* **Problem to solve**
A word-for-word repeat of the records below is what this calls for.

%%

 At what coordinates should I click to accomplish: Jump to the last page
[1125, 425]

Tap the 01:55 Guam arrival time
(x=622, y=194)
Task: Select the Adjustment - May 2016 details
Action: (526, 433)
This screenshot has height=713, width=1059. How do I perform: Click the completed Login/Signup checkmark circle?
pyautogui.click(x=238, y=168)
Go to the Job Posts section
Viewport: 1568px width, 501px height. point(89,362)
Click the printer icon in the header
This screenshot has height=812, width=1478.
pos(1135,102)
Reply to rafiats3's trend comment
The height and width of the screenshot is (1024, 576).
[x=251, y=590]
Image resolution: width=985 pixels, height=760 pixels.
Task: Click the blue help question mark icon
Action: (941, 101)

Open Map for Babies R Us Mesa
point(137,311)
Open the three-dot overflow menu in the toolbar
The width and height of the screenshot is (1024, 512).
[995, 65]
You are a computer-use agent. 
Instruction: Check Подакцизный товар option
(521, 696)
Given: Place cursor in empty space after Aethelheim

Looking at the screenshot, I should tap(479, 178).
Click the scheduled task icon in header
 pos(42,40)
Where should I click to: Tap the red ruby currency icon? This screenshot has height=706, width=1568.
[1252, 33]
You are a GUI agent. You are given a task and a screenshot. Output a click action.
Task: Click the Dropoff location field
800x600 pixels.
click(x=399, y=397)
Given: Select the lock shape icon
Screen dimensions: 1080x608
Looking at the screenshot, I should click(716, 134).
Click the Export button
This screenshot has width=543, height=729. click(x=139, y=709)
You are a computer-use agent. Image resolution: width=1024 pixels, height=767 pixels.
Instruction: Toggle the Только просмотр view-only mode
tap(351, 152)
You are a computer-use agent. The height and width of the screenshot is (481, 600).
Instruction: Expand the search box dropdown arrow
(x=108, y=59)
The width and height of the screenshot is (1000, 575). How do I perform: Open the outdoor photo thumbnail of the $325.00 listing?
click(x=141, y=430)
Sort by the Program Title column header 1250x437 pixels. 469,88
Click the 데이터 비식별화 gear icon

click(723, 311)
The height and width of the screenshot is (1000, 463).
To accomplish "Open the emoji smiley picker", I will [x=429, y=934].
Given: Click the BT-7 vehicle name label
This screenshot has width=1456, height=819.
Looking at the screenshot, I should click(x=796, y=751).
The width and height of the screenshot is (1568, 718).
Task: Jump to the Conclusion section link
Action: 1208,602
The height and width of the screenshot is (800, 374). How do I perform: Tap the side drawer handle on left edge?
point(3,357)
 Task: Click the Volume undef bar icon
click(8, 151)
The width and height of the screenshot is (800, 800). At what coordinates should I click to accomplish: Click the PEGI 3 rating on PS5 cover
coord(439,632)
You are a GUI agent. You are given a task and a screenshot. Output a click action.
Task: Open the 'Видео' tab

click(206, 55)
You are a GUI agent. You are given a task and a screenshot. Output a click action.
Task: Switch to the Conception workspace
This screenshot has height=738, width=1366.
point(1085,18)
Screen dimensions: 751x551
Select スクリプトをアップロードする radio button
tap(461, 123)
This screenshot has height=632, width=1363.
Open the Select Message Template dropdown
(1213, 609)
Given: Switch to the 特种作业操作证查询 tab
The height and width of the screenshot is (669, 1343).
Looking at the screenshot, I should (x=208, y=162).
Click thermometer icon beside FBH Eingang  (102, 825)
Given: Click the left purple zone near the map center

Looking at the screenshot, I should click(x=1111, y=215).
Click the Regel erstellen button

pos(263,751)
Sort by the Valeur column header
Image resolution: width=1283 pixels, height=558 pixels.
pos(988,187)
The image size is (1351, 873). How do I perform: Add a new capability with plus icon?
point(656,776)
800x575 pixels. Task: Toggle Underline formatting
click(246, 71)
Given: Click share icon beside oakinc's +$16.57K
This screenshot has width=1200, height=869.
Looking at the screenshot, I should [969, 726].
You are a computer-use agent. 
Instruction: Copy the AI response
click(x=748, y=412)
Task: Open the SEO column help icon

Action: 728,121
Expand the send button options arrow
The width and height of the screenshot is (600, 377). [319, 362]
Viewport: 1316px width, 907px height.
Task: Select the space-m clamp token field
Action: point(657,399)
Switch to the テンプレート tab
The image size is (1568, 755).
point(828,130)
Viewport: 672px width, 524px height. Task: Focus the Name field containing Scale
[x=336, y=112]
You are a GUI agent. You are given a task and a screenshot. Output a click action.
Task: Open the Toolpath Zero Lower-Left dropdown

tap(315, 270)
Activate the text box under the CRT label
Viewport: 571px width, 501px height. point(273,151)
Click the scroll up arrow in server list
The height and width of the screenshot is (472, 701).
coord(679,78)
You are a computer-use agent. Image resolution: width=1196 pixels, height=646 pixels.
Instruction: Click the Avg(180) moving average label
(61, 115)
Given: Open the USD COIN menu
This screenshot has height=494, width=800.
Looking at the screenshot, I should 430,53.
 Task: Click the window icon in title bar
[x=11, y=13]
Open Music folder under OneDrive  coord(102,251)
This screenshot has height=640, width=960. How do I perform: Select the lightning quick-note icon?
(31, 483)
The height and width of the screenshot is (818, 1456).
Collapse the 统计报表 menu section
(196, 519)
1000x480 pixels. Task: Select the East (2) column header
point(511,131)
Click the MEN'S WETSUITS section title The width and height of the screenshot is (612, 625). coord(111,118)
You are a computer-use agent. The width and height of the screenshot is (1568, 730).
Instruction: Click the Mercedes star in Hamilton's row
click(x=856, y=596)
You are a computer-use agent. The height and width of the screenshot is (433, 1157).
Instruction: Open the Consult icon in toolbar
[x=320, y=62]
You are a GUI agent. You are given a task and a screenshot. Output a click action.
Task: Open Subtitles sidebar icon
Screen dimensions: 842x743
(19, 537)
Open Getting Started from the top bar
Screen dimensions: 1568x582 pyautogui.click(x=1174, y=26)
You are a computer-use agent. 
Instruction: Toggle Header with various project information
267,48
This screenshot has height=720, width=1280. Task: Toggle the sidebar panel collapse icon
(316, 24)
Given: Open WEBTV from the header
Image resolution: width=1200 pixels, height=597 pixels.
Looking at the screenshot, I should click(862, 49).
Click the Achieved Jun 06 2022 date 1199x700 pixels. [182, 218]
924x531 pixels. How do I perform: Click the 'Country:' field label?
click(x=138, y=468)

%%

* **Answer section**
 At what coordinates should I click to accomplish: Jump to the last page
[1125, 425]

Tap the 01:55 Guam arrival time
(x=622, y=194)
Task: Select the Adjustment - May 2016 details
Action: (526, 433)
This screenshot has height=713, width=1059. How do I perform: Click the completed Login/Signup checkmark circle?
pyautogui.click(x=238, y=168)
Go to the Job Posts section
Viewport: 1568px width, 501px height. point(89,362)
Click the printer icon in the header
This screenshot has height=812, width=1478.
pos(1135,102)
Reply to rafiats3's trend comment
The height and width of the screenshot is (1024, 576).
[x=251, y=590]
Image resolution: width=985 pixels, height=760 pixels.
Task: Click the blue help question mark icon
Action: (941, 101)

Open Map for Babies R Us Mesa
point(137,311)
Open the three-dot overflow menu in the toolbar
The width and height of the screenshot is (1024, 512).
[995, 65]
You are a computer-use agent. 
Instruction: Check Подакцизный товар option
(521, 696)
Given: Place cursor in empty space after Aethelheim

Looking at the screenshot, I should tap(479, 178).
Click the scheduled task icon in header
 pos(42,40)
Where should I click to: Tap the red ruby currency icon? This screenshot has height=706, width=1568.
[1252, 33]
You are a GUI agent. You are given a task and a screenshot. Output a click action.
Task: Click the Dropoff location field
800x600 pixels.
click(x=399, y=397)
Given: Select the lock shape icon
Screen dimensions: 1080x608
Looking at the screenshot, I should click(716, 134).
Click the Export button
This screenshot has width=543, height=729. click(x=139, y=709)
You are a computer-use agent. Image resolution: width=1024 pixels, height=767 pixels.
Instruction: Toggle the Только просмотр view-only mode
tap(351, 152)
You are a computer-use agent. The height and width of the screenshot is (481, 600).
Instruction: Expand the search box dropdown arrow
(x=108, y=59)
The width and height of the screenshot is (1000, 575). How do I perform: Open the outdoor photo thumbnail of the $325.00 listing?
click(x=141, y=430)
Sort by the Program Title column header 1250x437 pixels. 469,88
Click the 데이터 비식별화 gear icon

click(723, 311)
The height and width of the screenshot is (1000, 463).
To accomplish "Open the emoji smiley picker", I will [x=429, y=934].
Given: Click the BT-7 vehicle name label
This screenshot has width=1456, height=819.
Looking at the screenshot, I should click(x=796, y=751).
The width and height of the screenshot is (1568, 718).
Task: Jump to the Conclusion section link
Action: 1208,602
The height and width of the screenshot is (800, 374). How do I perform: Tap the side drawer handle on left edge?
point(3,357)
 Task: Click the Volume undef bar icon
click(8, 151)
The width and height of the screenshot is (800, 800). At what coordinates should I click to accomplish: Click the PEGI 3 rating on PS5 cover
coord(439,632)
You are a GUI agent. You are given a task and a screenshot. Output a click action.
Task: Open the 'Видео' tab

click(206, 55)
You are a GUI agent. You are given a task and a screenshot. Output a click action.
Task: Switch to the Conception workspace
This screenshot has height=738, width=1366.
point(1085,18)
Screen dimensions: 751x551
Select スクリプトをアップロードする radio button
tap(461, 123)
This screenshot has height=632, width=1363.
Open the Select Message Template dropdown
(1213, 609)
Given: Switch to the 特种作业操作证查询 tab
The height and width of the screenshot is (669, 1343).
Looking at the screenshot, I should (x=208, y=162).
Click thermometer icon beside FBH Eingang  (102, 825)
Given: Click the left purple zone near the map center

Looking at the screenshot, I should click(x=1111, y=215).
Click the Regel erstellen button

pos(263,751)
Sort by the Valeur column header
Image resolution: width=1283 pixels, height=558 pixels.
pos(988,187)
The image size is (1351, 873). How do I perform: Add a new capability with plus icon?
point(656,776)
800x575 pixels. Task: Toggle Underline formatting
click(246, 71)
Given: Click share icon beside oakinc's +$16.57K
This screenshot has width=1200, height=869.
Looking at the screenshot, I should [969, 726].
You are a computer-use agent. 
Instruction: Copy the AI response
click(x=748, y=412)
Task: Open the SEO column help icon

Action: 728,121
Expand the send button options arrow
The width and height of the screenshot is (600, 377). [319, 362]
Viewport: 1316px width, 907px height.
Task: Select the space-m clamp token field
Action: point(657,399)
Switch to the テンプレート tab
The image size is (1568, 755).
point(828,130)
Viewport: 672px width, 524px height. Task: Focus the Name field containing Scale
[x=336, y=112]
You are a GUI agent. You are given a task and a screenshot. Output a click action.
Task: Open the Toolpath Zero Lower-Left dropdown

tap(315, 270)
Activate the text box under the CRT label
Viewport: 571px width, 501px height. point(273,151)
Click the scroll up arrow in server list
The height and width of the screenshot is (472, 701).
coord(679,78)
You are a computer-use agent. Image resolution: width=1196 pixels, height=646 pixels.
Instruction: Click the Avg(180) moving average label
(61, 115)
Given: Open the USD COIN menu
This screenshot has height=494, width=800.
Looking at the screenshot, I should 430,53.
 Task: Click the window icon in title bar
[x=11, y=13]
Open Music folder under OneDrive  coord(102,251)
This screenshot has height=640, width=960. How do I perform: Select the lightning quick-note icon?
(31, 483)
The height and width of the screenshot is (818, 1456).
Collapse the 统计报表 menu section
(196, 519)
1000x480 pixels. Task: Select the East (2) column header
point(511,131)
Click the MEN'S WETSUITS section title The width and height of the screenshot is (612, 625). coord(111,118)
You are a computer-use agent. The width and height of the screenshot is (1568, 730).
Instruction: Click the Mercedes star in Hamilton's row
click(x=856, y=596)
You are a computer-use agent. The height and width of the screenshot is (433, 1157).
Instruction: Open the Consult icon in toolbar
[x=320, y=62]
You are a GUI agent. You are given a task and a screenshot. Output a click action.
Task: Open Subtitles sidebar icon
Screen dimensions: 842x743
(19, 537)
Open Getting Started from the top bar
Screen dimensions: 1568x582 pyautogui.click(x=1174, y=26)
You are a computer-use agent. 
Instruction: Toggle Header with various project information
267,48
This screenshot has height=720, width=1280. Task: Toggle the sidebar panel collapse icon
(316, 24)
Given: Open WEBTV from the header
Image resolution: width=1200 pixels, height=597 pixels.
Looking at the screenshot, I should click(862, 49).
Click the Achieved Jun 06 2022 date 1199x700 pixels. [182, 218]
924x531 pixels. How do I perform: Click the 'Country:' field label?
click(x=138, y=468)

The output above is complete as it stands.